## Data records
--------------------

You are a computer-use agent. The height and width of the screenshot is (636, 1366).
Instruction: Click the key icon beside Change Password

--------------------

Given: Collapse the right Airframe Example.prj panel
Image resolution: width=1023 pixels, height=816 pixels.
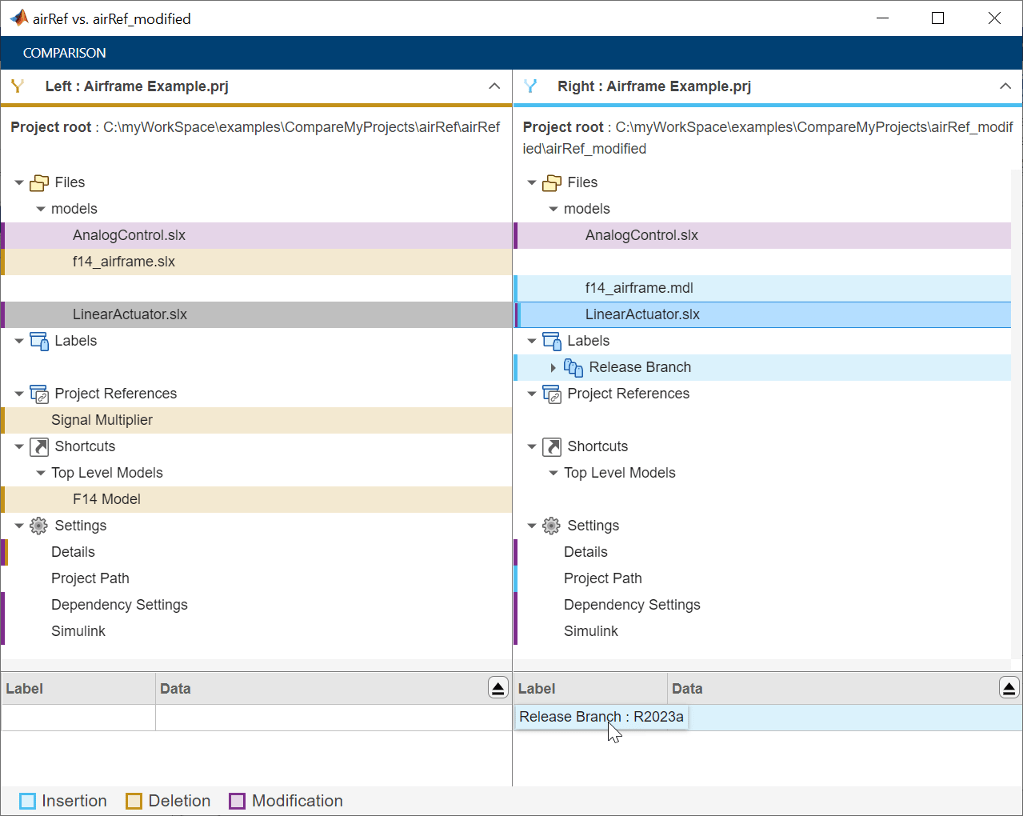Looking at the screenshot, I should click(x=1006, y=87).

--------------------

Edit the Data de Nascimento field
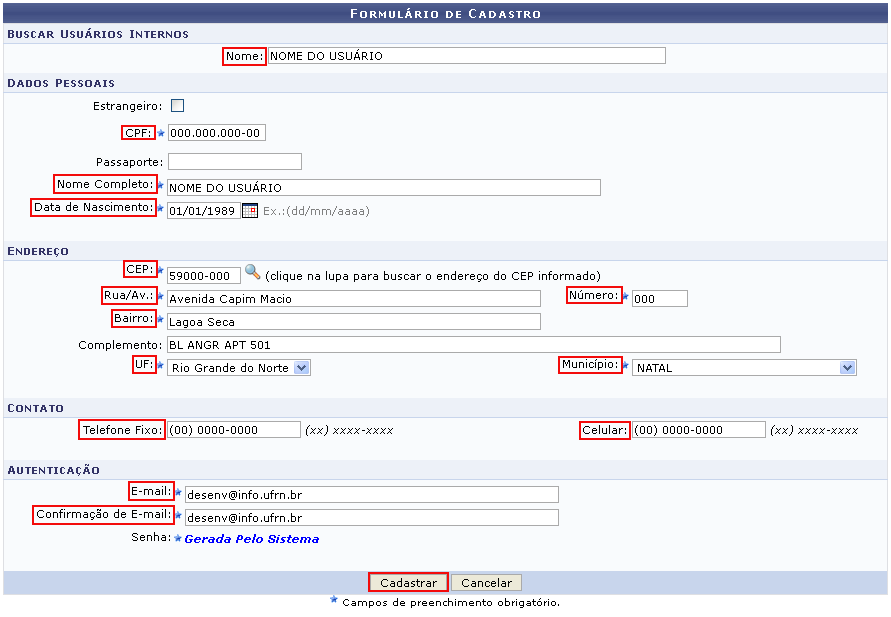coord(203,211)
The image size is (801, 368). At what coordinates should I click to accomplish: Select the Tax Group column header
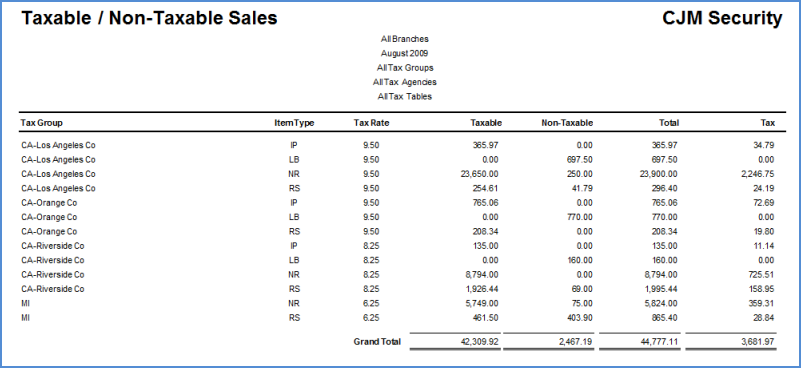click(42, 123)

--------------------

## Activity
An exact copy of the lines above between the line holding "You are a computer-use" and the line holding "Instruction: Click the", inclusive, is the whole answer.

## Response to the exercise
You are a computer-use agent. The height and width of the screenshot is (636, 1366).
Instruction: Click the key icon beside Change Password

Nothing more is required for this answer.